In the latest economic projections from Fed policymakers, 12 out of 18 officials anticipated at least one more 0.25 per cent increase would be necessary by the end of this year.
Commenting on the rate hike, Suman Bannerjee, CIO of Hedonova, a US based Hedge Fund stated, “The 0.25 per cent rate hike is justified for four reasons. First, it aligns with the Fed's commitment to progressively increase rates until September 2023, maintaining global economic leadership's predictability. Second, the growing US economy can tolerate rate hikes without severe damage. Third, despite a current inflation rate of three per cent, the goal is to reach a two per cent target; the projected moderate GDP growth and a rate hike in September suggest this is achievable. Lastly, 2022's cheap credit, stemming from COVID-induced money printing, caused an excess of borrowed liquidity, leading to high debt levels. Surprisingly, raising rates can induce austerity, drain excess liquidity, reduce spending, and direct credit towards the most profitable ventures, further taming inflation. I anticipate two additional 0.25 basis point hikes in September and December before a likely decrease.”

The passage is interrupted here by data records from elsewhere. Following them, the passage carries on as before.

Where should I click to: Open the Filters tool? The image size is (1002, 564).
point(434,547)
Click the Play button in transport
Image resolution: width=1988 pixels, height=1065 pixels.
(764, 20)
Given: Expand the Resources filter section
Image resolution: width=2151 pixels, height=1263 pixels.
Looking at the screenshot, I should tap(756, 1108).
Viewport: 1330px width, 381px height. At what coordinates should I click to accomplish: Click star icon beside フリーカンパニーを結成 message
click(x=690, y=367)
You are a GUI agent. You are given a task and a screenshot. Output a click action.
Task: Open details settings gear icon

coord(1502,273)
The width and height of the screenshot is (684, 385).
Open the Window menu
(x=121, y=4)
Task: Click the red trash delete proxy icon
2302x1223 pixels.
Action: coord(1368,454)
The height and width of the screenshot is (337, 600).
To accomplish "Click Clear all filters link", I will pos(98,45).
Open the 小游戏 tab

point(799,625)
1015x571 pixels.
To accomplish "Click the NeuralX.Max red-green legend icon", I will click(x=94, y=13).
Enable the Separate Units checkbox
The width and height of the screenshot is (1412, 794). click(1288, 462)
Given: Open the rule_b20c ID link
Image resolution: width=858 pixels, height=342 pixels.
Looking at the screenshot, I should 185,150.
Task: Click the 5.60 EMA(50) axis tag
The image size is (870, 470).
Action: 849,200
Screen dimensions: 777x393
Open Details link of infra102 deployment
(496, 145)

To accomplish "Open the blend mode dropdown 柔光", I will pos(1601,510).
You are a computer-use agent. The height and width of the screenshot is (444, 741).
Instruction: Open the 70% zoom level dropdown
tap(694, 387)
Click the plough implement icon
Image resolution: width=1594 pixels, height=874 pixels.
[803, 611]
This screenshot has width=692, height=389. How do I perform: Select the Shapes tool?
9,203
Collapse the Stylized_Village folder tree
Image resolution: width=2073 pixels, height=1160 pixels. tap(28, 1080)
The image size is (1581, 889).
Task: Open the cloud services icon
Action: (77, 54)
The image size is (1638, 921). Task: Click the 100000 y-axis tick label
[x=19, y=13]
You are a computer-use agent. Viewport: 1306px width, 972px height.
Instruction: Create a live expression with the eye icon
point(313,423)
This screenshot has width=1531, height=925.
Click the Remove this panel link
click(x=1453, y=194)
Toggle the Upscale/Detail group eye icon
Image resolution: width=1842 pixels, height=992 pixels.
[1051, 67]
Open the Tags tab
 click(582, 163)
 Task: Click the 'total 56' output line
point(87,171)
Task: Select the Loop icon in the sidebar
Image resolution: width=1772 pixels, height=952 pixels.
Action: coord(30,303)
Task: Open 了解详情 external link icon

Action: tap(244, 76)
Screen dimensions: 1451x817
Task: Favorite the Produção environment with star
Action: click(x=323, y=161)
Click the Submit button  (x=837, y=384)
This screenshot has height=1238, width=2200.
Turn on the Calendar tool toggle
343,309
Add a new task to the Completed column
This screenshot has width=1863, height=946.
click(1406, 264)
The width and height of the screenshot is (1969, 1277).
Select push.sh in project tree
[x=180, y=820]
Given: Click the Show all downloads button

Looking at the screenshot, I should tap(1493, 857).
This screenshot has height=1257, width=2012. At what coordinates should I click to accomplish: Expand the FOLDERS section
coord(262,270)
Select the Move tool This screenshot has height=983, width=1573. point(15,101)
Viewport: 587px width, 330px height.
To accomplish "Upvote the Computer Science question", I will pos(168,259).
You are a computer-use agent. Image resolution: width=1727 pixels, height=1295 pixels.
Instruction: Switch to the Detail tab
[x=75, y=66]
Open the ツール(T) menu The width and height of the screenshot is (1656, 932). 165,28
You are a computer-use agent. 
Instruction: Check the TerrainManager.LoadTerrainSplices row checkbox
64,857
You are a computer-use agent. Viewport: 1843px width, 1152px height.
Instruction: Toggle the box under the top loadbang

Rohit Arora, CEO and Co-founder of Biz2Credit and Biz2X, commented on the implications of the fed hike on the Indian economy, "In line with earlier projections, the 25 bps interest rate hike, carries substantial implications for the Indian economy. As inflation persists and US interest rates continue to climb, India may opt to maintain its current rates. The potential risk of a US recession could adversely affect our exports, while the rising oil prices present additional challenges. Although favourable monsoons bring hope for local agriculture, it is essential to remain vigilant, as the Rupee may encounter pressures from soaring oil prices and a potential export slowdown. Moreover, foreign investments could be influenced by the Federal Reserve's future outlook. With the imminent interest rate increase by the Fed, the global community remains cautious about the lingering impact of inflation."